Ces jeunes hommes prennent, en fin de journée, des parties de plaisir avec un modèle qui leur a plu, et cela n'a rien d'extraordinaire: les pratiques de ces ateliers d'artistes font école.

«Beaucoup d'hommes préféraient vivre entre eux plutôt que d'aller avec les femmes», développe l'écrivaine. Ça n'est pas dénué de conséquences puisque la cité assiste alors à une baisse de la nuptialité et à une chute de la natalité. Le phénomène conduit à recourir aux condottiere, ces mercenaires qui remplacent les fils à la guerre, des fils d'autant précieux qu'ils étaient rares.

Rencontre avec le diable

«Léonard est un homosexuel qui a des rapports multiples et qui n'essaie pas d'avoir des liens d'attachement, explique Sophie Chauveau. Ça m'a beaucoup gênée quand j'ai commencé à travailler parce que je ne lui connaissais pas d'amour.»

Pourtant, il semble bien que le peintre se soit passionnément épris d'un garçon. Celui-ci n'est âgé que de 10 ans quand il croise la route de Léonard qui l'intègre à sa bottega: il s'agit de Salai («diable»), sobriquet donné par le maître lui-même. C'est un véritable garnement, menteur, glouton et voleur, qui pioche jusque dans la bourse de son protecteur.

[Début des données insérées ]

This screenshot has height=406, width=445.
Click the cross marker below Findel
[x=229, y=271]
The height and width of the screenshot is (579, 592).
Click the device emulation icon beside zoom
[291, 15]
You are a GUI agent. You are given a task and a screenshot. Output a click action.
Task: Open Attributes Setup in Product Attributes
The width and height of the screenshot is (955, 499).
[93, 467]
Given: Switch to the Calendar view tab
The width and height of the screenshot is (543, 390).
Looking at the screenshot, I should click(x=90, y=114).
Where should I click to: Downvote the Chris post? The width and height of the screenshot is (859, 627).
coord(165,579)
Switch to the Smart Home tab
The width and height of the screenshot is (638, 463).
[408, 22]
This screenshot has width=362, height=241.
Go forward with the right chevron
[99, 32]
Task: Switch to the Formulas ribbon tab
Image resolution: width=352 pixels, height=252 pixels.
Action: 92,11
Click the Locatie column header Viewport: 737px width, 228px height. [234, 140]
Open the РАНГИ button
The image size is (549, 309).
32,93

Il a beau semer la pagaille dans l'atelier dont il ébrèche la réputation, Léonard, complétement séduit, lui passe tout. Au point de ne plus savoir, du maître et de l'élève, qui est qui.

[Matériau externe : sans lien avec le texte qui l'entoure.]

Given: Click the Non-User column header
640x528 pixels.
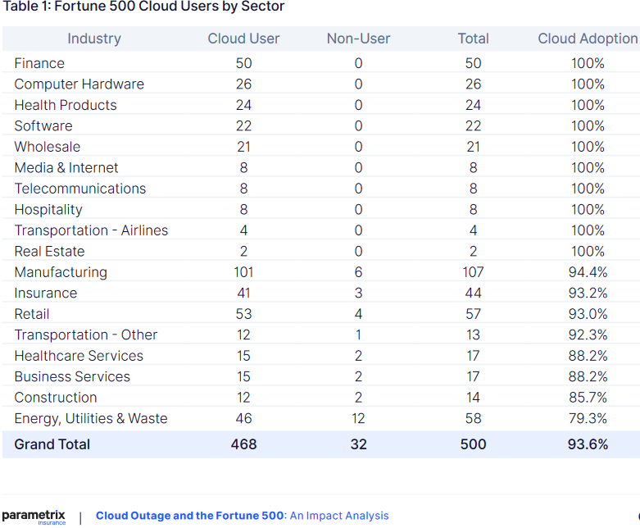Looking at the screenshot, I should 358,39.
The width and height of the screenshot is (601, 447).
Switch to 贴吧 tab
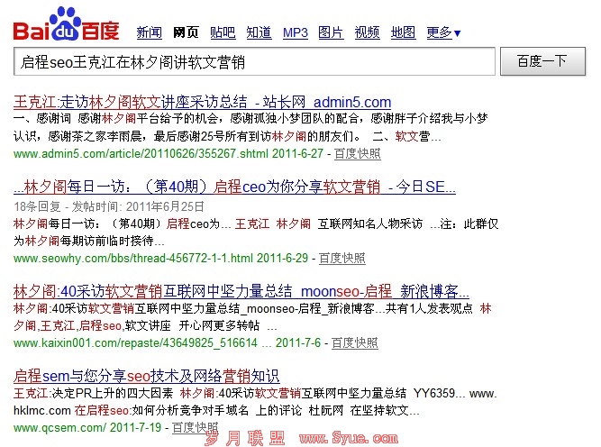click(x=223, y=33)
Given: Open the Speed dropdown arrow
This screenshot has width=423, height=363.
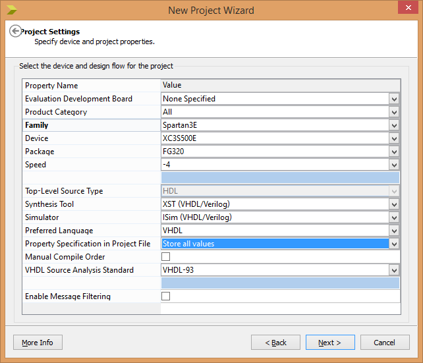Looking at the screenshot, I should [x=394, y=165].
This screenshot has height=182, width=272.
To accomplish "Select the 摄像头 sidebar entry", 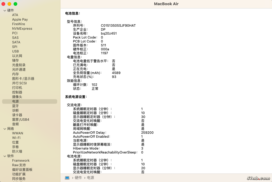I will (17, 97).

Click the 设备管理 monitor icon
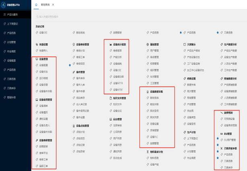pos(37,59)
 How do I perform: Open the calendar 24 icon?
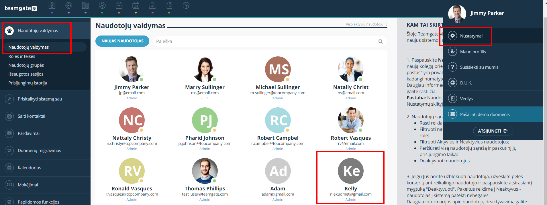coord(136,5)
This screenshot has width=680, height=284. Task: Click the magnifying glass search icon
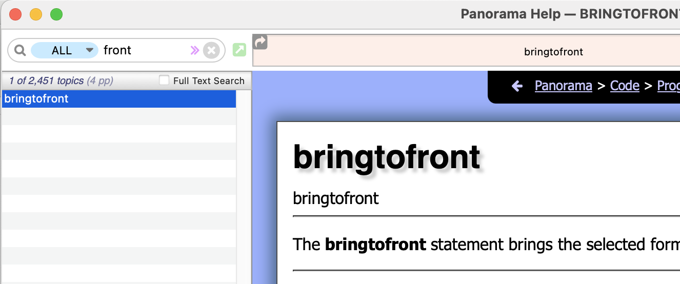20,50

Portrait de Salai par Léonard de Vinci. | TTaylor via Wikimedia Commons

On connaît le visage de Salai puisqu'on est à peu près sûr qu'il a servi de modèle pour plusieurs œuvres de son maître, dont le Saint Jean-Baptiste évoqué précédemment. Certaines personnes ont même reconnu ses traits dans La Joconde. Ce qui a inspiré à l'historienne Sophie Herfort son livre Le Jocond.

En effet, quand on superpose les visages de Saint Jean-Baptiste et de la Joconde, la symétrie est étonnante. En outre, à l'arrière-fond gauche de la peinture, le chemin de terre dessine un S comme Salai.

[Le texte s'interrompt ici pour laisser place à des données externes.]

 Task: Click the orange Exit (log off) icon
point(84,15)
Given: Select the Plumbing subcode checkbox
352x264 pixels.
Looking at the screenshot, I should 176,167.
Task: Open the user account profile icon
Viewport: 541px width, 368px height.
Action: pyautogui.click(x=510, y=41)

Il s'agit néanmoins d'une opinion minoritaire dans le milieu des expert·es. Sophie Chauveau avance une autre explication: Mona Lisa pose durant trois ans, puis Léonard emmène la peinture avec lui en France, où il continue à peindre au doigt, de mémoire. Il façonne Mona Lisa à l'image du souvenir qu'il a de Salai, resté en Italie. La peinture qu'il caresse au soir de sa vie aurait ainsi pris les traits idéalisés de son grand amour.

Sa vie sentimentale enfouie

Homosexuel, Léonard? Son orientation est longtemps restée secrète. C'est que le génie est extrêmement taiseux sur le sujet. Sa vie sentimentale ne transparaît nullement dans ses carnets. La société florentine se montre certes assez tolérante, mais cela demeure un crime passible du bûcher aux yeux de l'Église.

La discrétion de Léonard remonte précisément à un scandale qui a failli ruiner sa vie. Il a 24 ans et débute sa carrière d'artiste à Florence. Une nuit, quelqu'un glisse une dénonciation anonyme dans le tamburo, cette boîte qui recueille délations et calomnies du tout-venant. Le matin, l'accusation est lue par des officiers: quatre garçons sont accusés de sodomie en réunion. Parmi eux figure «Lionardo di ser Piero da Vinci». Un neveu de Laurent le Magnifique, alors à la tête de Florence, est également mis en cause.

La dénonciation est jugée suffisamment sérieuse pour qu'une enquête soit diligentée. Tout Florence se passionne pour ce fait divers qui impliquait un homme apparenté aux Médicis. Léonard comparaît le 8 avril 1476. Un non-lieu est rendu. Mais sa sexualité ainsi étalée sur la place publique... On imagine la risée et la colère de son père, célèbre notaire, qui l'envoie hors de Florence.

Commence alors un exil de deux ans avant qu'il puisse envisager son retour. «À partir de là, il dit: “Ma vie privée va devenir plus imprenable qu'une forteresse”», relate Sophie Herfort.

Le document évoquant cette affaire n'est retrouvé dans les archives de la police de Florence qu'en 1886. Cette période, en plein pic de dévotion et de puritanisme, n'était pas propice à un étalage public. «Dans cette fin de XIXe siècle saint-sulpicien, on n'en parle pas, commente Sophie Chauveau. D'ailleurs, on parlait très peu de Léonard, le dieu de nos grands-parents était Raphaël.»

La vie sexuelle du peintre demeure donc nimbée d'un voile. Léonard de Vinci reviendra en force dans les années 1960-1970. Prophète mystérieux et artiste inimitable, il continue de fasciner les foules, qui oublient qu'il fut aussi un sex-symbol de son temps.